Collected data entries
::::::

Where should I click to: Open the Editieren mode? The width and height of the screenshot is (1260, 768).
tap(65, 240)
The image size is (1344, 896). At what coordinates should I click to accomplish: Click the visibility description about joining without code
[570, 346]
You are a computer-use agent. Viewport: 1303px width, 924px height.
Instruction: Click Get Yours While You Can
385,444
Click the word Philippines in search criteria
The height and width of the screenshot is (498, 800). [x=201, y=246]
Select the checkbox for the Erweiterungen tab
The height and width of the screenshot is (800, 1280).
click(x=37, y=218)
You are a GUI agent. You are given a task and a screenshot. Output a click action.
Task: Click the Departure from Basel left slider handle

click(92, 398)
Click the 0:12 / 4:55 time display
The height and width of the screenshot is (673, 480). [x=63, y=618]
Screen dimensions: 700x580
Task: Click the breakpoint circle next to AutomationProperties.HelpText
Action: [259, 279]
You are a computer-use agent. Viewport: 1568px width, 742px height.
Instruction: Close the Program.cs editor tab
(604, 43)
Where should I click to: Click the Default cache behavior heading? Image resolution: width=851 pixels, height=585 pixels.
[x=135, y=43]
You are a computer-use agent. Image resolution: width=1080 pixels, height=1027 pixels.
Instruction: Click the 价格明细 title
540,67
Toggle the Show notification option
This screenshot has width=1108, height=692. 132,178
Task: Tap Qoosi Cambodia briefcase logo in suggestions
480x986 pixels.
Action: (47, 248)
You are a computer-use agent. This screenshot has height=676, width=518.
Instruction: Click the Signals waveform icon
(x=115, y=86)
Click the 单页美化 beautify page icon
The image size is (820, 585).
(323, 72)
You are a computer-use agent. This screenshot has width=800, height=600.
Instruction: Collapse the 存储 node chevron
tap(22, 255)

::::::

EXERCISE GOAL –
Nothing but the lines from the one holding "Instruction: Close the Program.cs editor tab" to the end of the entries should be output, each exactly as it appears.

RESULT BELOW –
Instruction: Close the Program.cs editor tab
(604, 43)
Where should I click to: Click the Default cache behavior heading? Image resolution: width=851 pixels, height=585 pixels.
[x=135, y=43]
You are a computer-use agent. Image resolution: width=1080 pixels, height=1027 pixels.
Instruction: Click the 价格明细 title
540,67
Toggle the Show notification option
This screenshot has width=1108, height=692. 132,178
Task: Tap Qoosi Cambodia briefcase logo in suggestions
480x986 pixels.
Action: (47, 248)
You are a computer-use agent. This screenshot has height=676, width=518.
Instruction: Click the Signals waveform icon
(x=115, y=86)
Click the 单页美化 beautify page icon
The image size is (820, 585).
(323, 72)
You are a computer-use agent. This screenshot has width=800, height=600.
Instruction: Collapse the 存储 node chevron
tap(22, 255)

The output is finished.